EW stretched lazily and shuffled through the papers to slide one out. On the front page, a full-color photo showing four beautiful women grinning with absolute joy caught Cole’s eye. A surge of jealous bitterness shot through him, turning the sandwich i
nto a hard lump in his stomach. “Local lottery winners Rebecca Lincoln, Stephanie Yates and Jen Neil celebrate the open house at Paws for Love.” As he read the headline, Cole had a vague memory of them at Holly Heights High School, but they were a year or two ahead of him and they’d moved in different crowds. “And Sarah Hillman. Looks like some things don’t change. Hillmans are still running this town.”
He scanned the story about the shelter’s reopening with new funding provided by the foundation set up by Rebecca, Jen and Stephanie. Sarah Hillman was listed as the organization’s director and the day-to-day manager. That would be a problem. He expected a Hillman would set low priority to hiring people like him.
“Two miles...” He pointed toward Holly Heights.
EW shook his head and pointed the opposite direction. “Down the highway.”
Cole tapped a finger nervously on the coffee table. He could walk two miles easy. It was only part-time, but it was a place to start and he had the skills listed. Flexibility. Experience working with animals. He could lift fifty pounds no problem.
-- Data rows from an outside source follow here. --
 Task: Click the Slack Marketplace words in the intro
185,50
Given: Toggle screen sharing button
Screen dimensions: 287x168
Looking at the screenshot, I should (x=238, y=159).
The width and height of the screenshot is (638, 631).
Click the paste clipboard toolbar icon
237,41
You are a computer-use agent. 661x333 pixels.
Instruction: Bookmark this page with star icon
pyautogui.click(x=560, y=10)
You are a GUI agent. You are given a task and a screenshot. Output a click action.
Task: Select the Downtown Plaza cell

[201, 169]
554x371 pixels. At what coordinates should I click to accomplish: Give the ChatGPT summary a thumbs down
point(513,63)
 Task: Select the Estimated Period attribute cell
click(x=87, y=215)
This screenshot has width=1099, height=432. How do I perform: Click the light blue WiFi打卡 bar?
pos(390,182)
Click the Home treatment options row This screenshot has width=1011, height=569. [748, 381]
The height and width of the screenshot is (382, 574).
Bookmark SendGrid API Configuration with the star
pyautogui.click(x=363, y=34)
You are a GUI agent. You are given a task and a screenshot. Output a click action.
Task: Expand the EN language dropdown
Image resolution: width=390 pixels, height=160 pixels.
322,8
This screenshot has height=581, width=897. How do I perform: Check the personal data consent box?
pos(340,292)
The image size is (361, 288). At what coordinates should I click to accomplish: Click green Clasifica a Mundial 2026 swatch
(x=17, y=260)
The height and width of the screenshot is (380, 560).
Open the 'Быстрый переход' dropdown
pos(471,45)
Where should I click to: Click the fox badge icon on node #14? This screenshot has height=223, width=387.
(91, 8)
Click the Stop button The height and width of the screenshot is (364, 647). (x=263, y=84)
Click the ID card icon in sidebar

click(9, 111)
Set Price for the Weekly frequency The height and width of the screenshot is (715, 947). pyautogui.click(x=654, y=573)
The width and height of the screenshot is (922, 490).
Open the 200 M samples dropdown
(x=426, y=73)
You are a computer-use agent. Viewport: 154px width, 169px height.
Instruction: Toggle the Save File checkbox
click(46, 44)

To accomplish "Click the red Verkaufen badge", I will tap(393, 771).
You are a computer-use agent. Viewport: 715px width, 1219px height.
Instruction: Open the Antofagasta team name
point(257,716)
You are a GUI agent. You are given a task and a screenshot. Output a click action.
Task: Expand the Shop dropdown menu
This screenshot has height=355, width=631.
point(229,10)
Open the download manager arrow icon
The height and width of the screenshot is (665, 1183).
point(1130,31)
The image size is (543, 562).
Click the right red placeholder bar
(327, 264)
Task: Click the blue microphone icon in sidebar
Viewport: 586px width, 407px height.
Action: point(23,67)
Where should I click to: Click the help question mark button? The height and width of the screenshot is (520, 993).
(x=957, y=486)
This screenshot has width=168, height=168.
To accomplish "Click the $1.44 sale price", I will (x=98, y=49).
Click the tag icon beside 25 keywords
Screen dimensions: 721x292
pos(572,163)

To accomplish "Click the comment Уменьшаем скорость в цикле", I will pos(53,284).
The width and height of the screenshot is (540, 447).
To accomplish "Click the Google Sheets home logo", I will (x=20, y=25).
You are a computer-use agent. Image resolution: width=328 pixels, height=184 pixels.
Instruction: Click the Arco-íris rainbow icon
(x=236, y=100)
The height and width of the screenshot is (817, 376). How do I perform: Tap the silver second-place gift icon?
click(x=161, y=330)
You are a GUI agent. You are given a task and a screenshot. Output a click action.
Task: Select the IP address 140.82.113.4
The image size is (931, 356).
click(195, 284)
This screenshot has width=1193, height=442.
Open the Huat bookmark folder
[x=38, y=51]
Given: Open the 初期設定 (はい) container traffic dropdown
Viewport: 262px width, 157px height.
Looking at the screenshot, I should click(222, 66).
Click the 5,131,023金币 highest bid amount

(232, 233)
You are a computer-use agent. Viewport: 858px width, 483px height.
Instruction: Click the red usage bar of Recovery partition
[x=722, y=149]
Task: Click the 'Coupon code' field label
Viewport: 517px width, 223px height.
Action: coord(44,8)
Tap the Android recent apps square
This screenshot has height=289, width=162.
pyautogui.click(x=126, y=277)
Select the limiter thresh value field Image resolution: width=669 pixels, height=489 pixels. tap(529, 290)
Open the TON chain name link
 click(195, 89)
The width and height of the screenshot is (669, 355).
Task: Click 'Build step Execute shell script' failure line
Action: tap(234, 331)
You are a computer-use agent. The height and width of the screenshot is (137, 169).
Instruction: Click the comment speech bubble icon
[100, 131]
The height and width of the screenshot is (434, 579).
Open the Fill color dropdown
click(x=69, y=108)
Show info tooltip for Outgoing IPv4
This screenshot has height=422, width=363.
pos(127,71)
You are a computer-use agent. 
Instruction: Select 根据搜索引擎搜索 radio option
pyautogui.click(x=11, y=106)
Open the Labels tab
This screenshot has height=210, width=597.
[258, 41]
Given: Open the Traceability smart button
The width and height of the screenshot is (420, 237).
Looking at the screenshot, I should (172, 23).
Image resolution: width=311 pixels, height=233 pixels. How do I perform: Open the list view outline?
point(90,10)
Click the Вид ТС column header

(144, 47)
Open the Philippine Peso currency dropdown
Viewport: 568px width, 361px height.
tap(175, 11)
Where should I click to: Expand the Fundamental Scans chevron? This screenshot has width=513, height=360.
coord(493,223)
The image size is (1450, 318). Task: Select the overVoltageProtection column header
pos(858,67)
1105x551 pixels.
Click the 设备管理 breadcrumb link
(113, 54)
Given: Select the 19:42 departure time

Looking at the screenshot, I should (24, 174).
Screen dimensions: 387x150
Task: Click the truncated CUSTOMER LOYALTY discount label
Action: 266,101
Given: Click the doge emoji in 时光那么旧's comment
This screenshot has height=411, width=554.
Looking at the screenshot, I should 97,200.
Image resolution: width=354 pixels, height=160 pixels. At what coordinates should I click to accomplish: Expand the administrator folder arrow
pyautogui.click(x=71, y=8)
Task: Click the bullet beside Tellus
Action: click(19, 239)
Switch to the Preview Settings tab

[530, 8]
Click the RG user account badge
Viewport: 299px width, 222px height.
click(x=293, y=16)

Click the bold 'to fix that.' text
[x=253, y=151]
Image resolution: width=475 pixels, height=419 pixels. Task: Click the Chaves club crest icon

“Good character.” That might be the sticking point. Not that he didn’t have it, but that he had no way to prove it.
“Take the truck.” EW stretched in the seat. “Go in the morning. Won’t know until you try.”
“You’ll have to come with me. Can’t drive. No license.” Maybe if he had a personal witness, they would listen.
“Might be better to take your chances without me.” EW raised an eyebrow, and Cole understood exactly what he meant. Mimi had bragged on EW’s skills with motors. The rest of Holly Heights viewed EW as the town drunk.
But Cole would enjoy having a partner, a little bit of backup, someone who believed when he wasn’t so sure himself.
Relying too much on what other people thought was how he’d gotten mixed up with the gang that convinced him taking what he needed was the only answer. Not anymore. Going alone was the only way to stay out of trouble.